The Bank of the Republic published a new report on the labor market, in which the entity highlighted how for this year the forecasts place the national unemployment rate between 10.5% and 13.0% on average, with 11.7% as the central value, given the growth forecasts of the Issuer’s technical team.
(Read: Banrep: raising interest rates to moderate the country’s growth).
In its report, prepared by the Bank’s Labor Market Analysis Group (Gamla), it was mentioned that at the end of 2021, the labor market figures show signs of a slow recovery, “at a markedly lower rate than that of economic activity.”
According to the report, job creation in the national aggregate paused in October and November, especially due to a contraction of employment in rural areas and intermediate capitals, while employment in cities expanded slightly.

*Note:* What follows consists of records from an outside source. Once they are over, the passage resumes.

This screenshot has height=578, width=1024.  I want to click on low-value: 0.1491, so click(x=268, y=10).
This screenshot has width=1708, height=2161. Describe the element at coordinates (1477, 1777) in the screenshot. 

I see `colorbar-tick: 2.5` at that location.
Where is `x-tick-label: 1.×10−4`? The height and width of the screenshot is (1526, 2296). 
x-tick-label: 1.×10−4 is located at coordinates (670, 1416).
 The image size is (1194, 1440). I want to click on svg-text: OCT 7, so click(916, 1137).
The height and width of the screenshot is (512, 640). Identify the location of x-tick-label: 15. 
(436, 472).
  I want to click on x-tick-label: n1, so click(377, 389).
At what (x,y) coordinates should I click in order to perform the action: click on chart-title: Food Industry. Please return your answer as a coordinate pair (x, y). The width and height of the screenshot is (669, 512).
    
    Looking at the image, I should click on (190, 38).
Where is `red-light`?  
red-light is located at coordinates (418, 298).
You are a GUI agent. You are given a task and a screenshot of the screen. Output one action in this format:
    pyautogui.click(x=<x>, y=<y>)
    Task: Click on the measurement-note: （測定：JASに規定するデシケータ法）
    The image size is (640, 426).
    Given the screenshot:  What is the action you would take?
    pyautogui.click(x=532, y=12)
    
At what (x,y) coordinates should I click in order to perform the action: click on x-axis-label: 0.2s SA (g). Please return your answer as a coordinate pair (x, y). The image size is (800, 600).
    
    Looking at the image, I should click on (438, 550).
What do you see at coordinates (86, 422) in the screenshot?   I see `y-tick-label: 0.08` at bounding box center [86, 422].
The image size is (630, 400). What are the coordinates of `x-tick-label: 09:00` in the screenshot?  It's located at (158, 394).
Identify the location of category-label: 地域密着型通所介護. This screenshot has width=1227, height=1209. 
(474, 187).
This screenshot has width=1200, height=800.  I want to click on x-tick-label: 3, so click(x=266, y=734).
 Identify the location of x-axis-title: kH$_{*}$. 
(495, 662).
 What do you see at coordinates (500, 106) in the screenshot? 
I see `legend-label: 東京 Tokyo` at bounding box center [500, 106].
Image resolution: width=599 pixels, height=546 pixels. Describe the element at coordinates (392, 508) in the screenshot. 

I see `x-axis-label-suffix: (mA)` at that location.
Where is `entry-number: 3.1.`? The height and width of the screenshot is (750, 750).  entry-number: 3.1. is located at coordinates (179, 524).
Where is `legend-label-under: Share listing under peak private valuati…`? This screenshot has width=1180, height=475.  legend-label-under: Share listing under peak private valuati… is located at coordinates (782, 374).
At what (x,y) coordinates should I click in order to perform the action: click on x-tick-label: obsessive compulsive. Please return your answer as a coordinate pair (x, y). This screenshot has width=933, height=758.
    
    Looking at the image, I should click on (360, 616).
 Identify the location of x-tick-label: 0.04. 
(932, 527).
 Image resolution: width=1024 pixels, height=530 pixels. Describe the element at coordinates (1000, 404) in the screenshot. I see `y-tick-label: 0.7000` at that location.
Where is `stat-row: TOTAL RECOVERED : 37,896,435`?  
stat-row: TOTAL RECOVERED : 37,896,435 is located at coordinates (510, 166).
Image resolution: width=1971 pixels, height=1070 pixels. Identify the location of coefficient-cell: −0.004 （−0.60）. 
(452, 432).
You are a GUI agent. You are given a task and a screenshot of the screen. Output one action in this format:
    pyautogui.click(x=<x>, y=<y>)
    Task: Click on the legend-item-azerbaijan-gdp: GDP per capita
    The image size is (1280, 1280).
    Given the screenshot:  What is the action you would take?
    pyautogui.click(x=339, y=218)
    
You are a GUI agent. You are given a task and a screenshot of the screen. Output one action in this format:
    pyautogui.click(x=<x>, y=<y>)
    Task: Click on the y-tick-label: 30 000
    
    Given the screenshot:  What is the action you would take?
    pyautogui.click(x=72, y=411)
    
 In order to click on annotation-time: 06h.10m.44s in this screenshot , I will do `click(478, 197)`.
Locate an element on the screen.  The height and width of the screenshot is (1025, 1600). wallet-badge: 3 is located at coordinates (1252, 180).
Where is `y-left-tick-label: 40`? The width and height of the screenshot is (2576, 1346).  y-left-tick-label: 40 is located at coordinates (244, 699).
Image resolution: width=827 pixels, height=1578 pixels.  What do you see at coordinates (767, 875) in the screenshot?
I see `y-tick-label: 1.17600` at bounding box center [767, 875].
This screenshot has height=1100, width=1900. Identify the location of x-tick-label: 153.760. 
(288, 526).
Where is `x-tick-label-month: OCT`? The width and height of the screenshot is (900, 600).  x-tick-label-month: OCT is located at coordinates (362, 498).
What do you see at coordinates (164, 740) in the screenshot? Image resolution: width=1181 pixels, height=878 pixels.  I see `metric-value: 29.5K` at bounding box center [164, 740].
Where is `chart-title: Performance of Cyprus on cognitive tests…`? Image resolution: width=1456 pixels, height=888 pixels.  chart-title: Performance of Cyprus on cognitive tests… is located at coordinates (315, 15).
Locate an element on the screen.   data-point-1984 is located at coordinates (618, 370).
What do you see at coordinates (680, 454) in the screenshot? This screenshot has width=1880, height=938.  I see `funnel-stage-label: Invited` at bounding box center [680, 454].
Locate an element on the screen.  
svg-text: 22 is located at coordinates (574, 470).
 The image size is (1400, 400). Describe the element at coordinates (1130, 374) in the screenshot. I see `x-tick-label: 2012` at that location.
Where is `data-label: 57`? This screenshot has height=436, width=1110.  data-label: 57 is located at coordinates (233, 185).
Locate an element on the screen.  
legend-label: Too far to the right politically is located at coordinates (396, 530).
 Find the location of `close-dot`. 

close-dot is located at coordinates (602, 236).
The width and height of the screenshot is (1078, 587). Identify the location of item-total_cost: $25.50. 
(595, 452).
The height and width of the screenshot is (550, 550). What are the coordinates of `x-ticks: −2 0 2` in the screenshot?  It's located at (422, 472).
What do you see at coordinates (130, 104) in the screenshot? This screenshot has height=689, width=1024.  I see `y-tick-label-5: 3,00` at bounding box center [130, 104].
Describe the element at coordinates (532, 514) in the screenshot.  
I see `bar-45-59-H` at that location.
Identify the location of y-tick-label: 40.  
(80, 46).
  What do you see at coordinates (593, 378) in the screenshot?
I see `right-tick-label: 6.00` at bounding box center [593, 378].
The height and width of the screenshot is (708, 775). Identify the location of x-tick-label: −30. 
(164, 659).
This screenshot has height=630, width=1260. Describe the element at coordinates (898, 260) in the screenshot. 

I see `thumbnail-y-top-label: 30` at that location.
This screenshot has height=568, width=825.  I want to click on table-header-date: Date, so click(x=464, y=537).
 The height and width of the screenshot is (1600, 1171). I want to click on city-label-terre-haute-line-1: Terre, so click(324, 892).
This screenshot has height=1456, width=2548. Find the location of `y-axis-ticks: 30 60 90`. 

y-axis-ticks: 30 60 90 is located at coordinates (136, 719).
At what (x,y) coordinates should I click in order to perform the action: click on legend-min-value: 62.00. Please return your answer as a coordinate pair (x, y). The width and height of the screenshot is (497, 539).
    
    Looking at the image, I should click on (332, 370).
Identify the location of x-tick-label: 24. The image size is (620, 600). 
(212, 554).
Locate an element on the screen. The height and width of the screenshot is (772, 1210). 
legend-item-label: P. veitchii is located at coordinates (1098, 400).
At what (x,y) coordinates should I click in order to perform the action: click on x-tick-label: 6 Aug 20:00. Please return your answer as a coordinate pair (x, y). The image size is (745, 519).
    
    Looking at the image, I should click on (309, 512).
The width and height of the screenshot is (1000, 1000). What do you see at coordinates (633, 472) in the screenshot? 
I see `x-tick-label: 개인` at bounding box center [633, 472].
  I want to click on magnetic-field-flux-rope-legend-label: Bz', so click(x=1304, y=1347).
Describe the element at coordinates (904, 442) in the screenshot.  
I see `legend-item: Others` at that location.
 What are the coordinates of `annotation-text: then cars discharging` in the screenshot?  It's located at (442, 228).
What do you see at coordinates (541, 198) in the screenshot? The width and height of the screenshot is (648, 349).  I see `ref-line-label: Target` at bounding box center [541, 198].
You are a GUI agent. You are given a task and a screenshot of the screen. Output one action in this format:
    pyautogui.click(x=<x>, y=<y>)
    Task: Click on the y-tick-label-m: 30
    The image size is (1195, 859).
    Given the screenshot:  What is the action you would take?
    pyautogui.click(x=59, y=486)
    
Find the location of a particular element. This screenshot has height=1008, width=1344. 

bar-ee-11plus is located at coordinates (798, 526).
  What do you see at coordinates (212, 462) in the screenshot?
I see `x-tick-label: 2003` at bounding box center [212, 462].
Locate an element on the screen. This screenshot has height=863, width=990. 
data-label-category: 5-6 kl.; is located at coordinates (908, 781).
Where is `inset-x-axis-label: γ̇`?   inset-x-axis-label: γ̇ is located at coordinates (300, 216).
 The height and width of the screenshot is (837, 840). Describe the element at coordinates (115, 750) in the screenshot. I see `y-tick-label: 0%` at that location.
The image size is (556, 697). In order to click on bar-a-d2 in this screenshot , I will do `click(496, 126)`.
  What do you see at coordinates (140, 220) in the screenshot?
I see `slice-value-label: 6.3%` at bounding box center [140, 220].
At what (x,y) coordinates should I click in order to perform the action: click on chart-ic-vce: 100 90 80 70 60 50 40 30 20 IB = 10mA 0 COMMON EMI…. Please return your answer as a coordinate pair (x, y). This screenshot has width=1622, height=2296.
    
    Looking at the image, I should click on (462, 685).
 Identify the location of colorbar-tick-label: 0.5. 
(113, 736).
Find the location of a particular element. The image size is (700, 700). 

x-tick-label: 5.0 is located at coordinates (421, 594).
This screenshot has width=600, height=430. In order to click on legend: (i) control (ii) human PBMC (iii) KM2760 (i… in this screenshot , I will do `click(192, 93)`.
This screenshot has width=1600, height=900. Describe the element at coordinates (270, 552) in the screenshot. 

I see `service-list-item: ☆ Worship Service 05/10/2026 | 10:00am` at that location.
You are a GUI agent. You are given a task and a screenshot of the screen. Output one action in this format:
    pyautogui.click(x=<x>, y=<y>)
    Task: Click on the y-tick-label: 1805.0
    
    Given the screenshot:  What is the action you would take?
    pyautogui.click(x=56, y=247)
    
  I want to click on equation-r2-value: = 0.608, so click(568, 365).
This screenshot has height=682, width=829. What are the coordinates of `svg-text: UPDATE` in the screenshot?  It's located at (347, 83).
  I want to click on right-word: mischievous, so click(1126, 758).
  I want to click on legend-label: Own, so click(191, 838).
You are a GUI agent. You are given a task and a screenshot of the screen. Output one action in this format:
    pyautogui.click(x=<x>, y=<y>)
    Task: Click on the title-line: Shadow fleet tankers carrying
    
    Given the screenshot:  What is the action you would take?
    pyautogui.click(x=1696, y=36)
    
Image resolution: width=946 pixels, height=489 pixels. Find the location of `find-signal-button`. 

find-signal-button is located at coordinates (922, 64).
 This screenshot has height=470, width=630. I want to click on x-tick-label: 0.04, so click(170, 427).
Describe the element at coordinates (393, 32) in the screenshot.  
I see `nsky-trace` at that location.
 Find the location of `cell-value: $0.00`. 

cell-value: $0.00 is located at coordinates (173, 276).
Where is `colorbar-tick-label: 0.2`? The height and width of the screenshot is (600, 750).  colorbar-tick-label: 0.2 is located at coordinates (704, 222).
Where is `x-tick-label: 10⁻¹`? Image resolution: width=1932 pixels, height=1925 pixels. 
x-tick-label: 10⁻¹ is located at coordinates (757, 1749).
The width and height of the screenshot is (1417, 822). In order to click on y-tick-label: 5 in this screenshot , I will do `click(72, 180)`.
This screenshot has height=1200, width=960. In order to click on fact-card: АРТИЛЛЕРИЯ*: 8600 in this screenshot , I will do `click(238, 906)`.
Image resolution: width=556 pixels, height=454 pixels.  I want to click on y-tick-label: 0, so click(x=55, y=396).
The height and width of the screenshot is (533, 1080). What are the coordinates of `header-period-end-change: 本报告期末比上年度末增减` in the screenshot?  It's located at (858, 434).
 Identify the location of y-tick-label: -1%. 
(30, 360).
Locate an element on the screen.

(Read: 2022, a year of high pressure for the price of the dollar).
This, according to the report, has kept the number of employed at about one million jobs below the levels observed at the start of the pandemic.
On the side of the job offer, indicated the Issuer in its analysis, one year is completed no substantial increases. This, after the significant contraction suffered by participation at the beginning of the pandemic and its subsequent recovery along with the gradual reopening of the economy.
(Read: Inflation in January was 1.67% and took the annual figure to 6.94%).
This phenomenon, added to the lower dynamics in job creation, is what led the national unemployment rate to remain “relatively stable” in recent months.